Wahlkampf
Günter Grass liebäugelt mit SPD-Eintritt

Günter Grass schraubt sein Tintenfass mal wieder zu, verlässt das Stehpult und ergreift Partei. Mit 81 Jahren steigt der „Blechtrommler“ wieder in die Wahlkampfarena und trommelt für die SPD, die er in den 90er Jahren eigentlich verlassen hatte. Inzwischen kann er sich auch vorstellen, wieder in die Partei einzutreten – unter bestimmten Bedingungen.

HB BERLIN. Aber seit 1965 und seinen Einsätzen für Willy Brandt mischt sich der damalige „Bürgerschreck“ und heutige Literaturnobelpreisträger bis heute in die Wahlkämpfe der Republik ein und ist den Sozialdemokraten bei aller Kritik immer treugeblieben. Aus diesen Wahlkämpfeinsätzen („180 Veranstaltungen waren das manchmal“) hat er sogar mit seinem „Tagebuch einer Schnecke“ 1972 Literatur gemacht.

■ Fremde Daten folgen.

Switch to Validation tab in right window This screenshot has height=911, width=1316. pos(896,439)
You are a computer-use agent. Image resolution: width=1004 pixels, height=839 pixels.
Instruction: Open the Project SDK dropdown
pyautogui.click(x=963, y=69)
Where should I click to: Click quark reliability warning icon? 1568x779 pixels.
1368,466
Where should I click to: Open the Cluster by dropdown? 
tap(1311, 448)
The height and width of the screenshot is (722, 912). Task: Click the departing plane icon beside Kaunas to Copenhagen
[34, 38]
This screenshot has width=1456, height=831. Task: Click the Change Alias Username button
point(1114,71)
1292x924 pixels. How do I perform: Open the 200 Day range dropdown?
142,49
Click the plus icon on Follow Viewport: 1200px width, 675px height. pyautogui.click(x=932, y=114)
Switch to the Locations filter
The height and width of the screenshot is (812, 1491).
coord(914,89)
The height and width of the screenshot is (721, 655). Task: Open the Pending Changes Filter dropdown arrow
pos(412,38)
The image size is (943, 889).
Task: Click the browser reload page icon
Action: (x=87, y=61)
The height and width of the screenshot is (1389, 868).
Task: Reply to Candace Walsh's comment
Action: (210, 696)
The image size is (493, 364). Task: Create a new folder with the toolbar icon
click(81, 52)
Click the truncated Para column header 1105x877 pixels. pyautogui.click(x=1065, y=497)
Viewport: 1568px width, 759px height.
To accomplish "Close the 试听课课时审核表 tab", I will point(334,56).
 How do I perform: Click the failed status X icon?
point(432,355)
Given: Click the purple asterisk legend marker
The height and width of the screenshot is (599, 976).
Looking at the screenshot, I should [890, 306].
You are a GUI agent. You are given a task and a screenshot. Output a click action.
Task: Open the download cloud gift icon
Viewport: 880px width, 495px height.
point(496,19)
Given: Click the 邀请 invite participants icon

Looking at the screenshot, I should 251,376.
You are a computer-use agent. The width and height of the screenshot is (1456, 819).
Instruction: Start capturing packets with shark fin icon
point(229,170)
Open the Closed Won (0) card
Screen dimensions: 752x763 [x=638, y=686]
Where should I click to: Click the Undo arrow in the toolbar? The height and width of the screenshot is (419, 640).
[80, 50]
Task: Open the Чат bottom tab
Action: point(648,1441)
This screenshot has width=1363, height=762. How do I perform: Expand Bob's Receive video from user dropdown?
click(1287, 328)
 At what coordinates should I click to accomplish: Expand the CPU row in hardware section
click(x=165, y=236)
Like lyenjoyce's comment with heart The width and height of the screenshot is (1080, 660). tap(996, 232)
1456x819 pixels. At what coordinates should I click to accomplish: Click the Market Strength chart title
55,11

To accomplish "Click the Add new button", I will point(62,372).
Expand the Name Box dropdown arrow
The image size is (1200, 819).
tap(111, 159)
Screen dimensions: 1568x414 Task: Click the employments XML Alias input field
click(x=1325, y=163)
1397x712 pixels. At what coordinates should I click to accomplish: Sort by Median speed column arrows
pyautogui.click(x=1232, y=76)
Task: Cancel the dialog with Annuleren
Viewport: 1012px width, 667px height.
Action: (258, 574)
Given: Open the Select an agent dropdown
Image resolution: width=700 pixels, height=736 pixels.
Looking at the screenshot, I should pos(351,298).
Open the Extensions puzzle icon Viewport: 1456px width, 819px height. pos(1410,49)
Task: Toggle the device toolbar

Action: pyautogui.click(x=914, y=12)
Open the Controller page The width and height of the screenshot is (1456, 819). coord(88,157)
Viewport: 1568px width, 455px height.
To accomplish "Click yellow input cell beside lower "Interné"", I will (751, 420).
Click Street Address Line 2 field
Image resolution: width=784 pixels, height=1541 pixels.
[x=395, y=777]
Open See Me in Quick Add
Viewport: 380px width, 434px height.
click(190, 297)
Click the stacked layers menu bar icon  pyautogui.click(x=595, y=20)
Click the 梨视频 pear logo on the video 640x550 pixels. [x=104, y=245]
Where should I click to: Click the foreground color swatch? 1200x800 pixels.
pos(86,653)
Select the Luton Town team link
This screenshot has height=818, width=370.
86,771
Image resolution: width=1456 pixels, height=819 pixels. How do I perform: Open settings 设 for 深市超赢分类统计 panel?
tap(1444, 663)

Jetzt könnte er sich sogar vorstellen, wieder in die Partei einzutreten, wie er am Montagabend in Berlin der Agentur dpa sagte. „Ich bin Ende 1992 aus Protest gegen die falsche Asylpolitik der SPD aus der SPD ausgetreten. Wenn das wieder in Ordnung gebracht wird, und darauf warte ich immer noch, trete ich wieder ein.“

Grass sagte das am passenden Ort, der Parteizentrale im Willy- Brandt-Haus in Berlin-Kreuzberg, in Anwesenheit von Parteichef Franz Müntefering und des SPD-Kanzlerkandidaten und Außenministers Frank- Walter Steinmeier bei der Eröffnung der Ausstellung „Ein Bürger für Brandt. Der politische Grass“. Dort ist auch sein Credo als Schriftsteller und „Citoyen“, wie sich der „politische Bürger“ auch gerne nennt, dokumentiert: „Denn der Ort des Schriftstellers ist inmitten der Gesellschaft und nicht über oder abseits der Gesellschaft. Tretet vor die Tür. Stoßt Euch Knie und Stirn wund an unserer Realität.“

Das sah ein Mann wie Ludwig Erhard von der CDU in den 60er Jahren noch etwas anders, der über Grass und andere politisch auftretende Autoren wie Rolf Hochhuth das Verdikt aussprach: „Da hört der Dichter auf, da fängt der ganz kleine Pinscher an“, der doch eigentlich von den wirklich wichtigen Dingen in der Politik keine Ahnung habe.

Mehr als 40 Jahre später sieht die Welt anders aus. Für Steinmeier ist daher die Globalisierung mit ihrer Finanz- und Wirtschaftskrise auch „eine kulturelle Aufgabe“, denn „den Kapitalismus vor dem Kollaps zu bewahren heißt ihn zivilisieren, also in die gesellschaftliche Verantwortung zwingen“, wie der Kanzlerkandidat den Literaturnobelpreisträger zitiert. Der hatte übrigens schon Jahre vor der jetzigen Finanzkrise immer wieder lauthals vor den „Skinheads mit Schlips und Kragen“ gewarnt. Vielleicht auch, wie Steinmeier meint, „weil Künstler und Intellektuelle anders und oft genug schlauer darüber nachdenken, was eine Gesellschaft zusammen hält oder was sie auseinander treibt“.

Und überhaupt sollte man die Politik „nicht allein den Politikern überlassen, auch nicht allein der SPD“, wie Grass in der Parteizentrale freimütig aneckt. Um dann seinen fast flehentlichen Appell hinterher zu schicken, der ausgerechnet im Willy-Brandt-Haus manchen vielleicht etwas merkwürdig in den Ohren klingt: „Lasst die SPD nicht im Stich. Wir sind auf diese Partei angewiesen, wenn sich was ändern soll. Und wir sind doch gut aufgestellt.“ Das „Wir“ kommt dem Literaturnobelpreisträger leicht über die Lippen. Das Mitgliedsbuch aber wartet noch auf ihn.